Dr. Thomas Jannings vom Zentralverband der Deutschen Geflügelwirtschaft e.V. hätte die Tiere am liebsten schon längst aufgestallt: "Es ist sicher schwierig, das Risiko einzuschätzen. Aber die Gefahr, dass sich der Virus bis zu uns ausbreiten könnte, ist da", sagte er in der Bauernzeitung. Der Göttinger Wildbiologe Prof. Antal Festetics hält die Verbreitung der Vogelgrippe für statistisch sehr unwahrscheinlich: "Es gibt keinen massenhaften Vogelzug aus Nordasien nach Europa". Die Tiermediziner der EU schätzten das Risiko auf ihrer Krisensitzung Ende August ebenfalls nur als "entfernt bis gering" ein. Die niederländische Maßnahme halten sie für unverhältnismäßig. Wachsam sollen die Bauern jedoch sein.

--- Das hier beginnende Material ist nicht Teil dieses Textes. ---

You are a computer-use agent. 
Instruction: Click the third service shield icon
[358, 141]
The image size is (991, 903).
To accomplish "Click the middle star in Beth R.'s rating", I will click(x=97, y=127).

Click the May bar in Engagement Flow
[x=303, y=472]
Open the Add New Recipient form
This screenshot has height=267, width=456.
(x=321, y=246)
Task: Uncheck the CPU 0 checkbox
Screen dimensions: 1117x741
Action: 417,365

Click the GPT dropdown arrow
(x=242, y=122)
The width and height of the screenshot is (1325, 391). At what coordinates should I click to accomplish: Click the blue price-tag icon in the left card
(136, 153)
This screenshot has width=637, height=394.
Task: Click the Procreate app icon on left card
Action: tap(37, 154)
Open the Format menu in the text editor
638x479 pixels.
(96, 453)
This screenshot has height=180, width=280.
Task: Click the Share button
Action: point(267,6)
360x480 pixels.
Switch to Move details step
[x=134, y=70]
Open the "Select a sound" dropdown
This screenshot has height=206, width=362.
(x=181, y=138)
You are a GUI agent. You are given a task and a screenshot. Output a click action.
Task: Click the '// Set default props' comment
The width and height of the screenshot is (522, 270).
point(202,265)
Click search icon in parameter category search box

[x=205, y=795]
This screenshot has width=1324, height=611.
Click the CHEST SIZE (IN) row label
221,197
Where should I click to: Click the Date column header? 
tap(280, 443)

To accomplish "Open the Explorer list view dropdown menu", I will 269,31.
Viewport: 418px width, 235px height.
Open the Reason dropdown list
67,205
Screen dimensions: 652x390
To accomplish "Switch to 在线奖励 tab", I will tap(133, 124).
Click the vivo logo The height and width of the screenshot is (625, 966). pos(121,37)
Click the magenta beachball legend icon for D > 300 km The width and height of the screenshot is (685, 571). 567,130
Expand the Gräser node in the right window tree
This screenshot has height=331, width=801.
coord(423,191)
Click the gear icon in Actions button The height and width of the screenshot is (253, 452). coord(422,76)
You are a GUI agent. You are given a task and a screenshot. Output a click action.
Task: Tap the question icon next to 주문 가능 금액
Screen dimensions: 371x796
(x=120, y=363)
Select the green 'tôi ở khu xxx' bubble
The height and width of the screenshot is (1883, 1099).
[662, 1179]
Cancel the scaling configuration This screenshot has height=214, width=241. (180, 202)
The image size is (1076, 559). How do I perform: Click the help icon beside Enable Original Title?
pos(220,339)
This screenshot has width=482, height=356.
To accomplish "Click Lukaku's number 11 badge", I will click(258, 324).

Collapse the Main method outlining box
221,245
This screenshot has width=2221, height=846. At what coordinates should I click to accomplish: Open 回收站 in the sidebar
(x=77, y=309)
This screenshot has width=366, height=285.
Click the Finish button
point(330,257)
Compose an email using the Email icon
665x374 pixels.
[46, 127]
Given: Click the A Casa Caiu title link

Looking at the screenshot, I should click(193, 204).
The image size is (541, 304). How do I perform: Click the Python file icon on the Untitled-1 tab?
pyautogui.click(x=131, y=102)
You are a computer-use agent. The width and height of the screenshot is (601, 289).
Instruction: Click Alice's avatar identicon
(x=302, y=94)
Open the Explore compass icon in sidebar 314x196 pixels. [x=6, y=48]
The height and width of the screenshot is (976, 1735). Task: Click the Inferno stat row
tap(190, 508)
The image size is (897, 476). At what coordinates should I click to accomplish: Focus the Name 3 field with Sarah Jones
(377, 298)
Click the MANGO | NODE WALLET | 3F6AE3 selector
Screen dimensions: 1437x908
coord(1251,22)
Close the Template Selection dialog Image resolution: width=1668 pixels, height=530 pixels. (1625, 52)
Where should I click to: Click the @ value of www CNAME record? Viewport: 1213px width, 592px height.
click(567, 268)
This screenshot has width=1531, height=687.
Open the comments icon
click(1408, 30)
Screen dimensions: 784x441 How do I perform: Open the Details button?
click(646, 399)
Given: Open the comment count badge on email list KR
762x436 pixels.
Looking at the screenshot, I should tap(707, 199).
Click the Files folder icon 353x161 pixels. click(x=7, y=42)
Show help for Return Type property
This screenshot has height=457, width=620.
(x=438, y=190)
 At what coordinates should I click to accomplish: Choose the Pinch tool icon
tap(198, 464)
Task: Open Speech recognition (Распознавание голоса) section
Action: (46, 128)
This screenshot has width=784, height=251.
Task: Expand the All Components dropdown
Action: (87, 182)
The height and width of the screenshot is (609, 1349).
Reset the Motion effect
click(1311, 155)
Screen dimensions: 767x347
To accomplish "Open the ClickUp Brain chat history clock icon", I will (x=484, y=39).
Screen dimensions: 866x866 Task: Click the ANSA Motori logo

Prof. Dr. Uwe Gerd Liebert, Virologe der Universität Leipzig, sieht die Gefahr heute auch "nicht deutlich größer als vor einem oder zwei Jahren. Aber Medien und Politik sind sich endlich bewusst geworden." Er sieht in einem Netz über dem Freilandgehege keine Vorsorgemaßnahmen, denn es schützt nicht vor herabfallenden Kot infizierter Tiere. Er beschäftigt sich mit dem Risiko, dass die Vogelgrippe auf den Menschen überspringen kann und eine Pandemie ausbricht: Die Vogelgrippe "ist eine Kreuzung zwischen einem Influenza-Virus, das bisher nur bei einem Menschen bekannt war und einem, das nur Tiere befiel. Bislang sind laut Weltgesundheitsorganisation mehr als 15 Subtypen von Grippeviren bekannt, die Vögel infizieren können. Wenn ein Tier an mehreren Viren-Typen, darunter auch menschlichen, erkrankt und die Erreger dann auch noch in derselben Zelle aufeinander treffen, dann entsteht möglicherweise ein neues Virus. Aber von dem ist erst einmal nur der Vogel betroffen. Wenn die Tierhalter mit ihrem Geflügel sehr eng und unter schlechten hygienischen Bedingungen zusammenleben, dann kann auch der Mensch angesteckt werden. Das ist vermutlich seit Jahrhunderten so - und seit acht Jahren weiß man um die Details."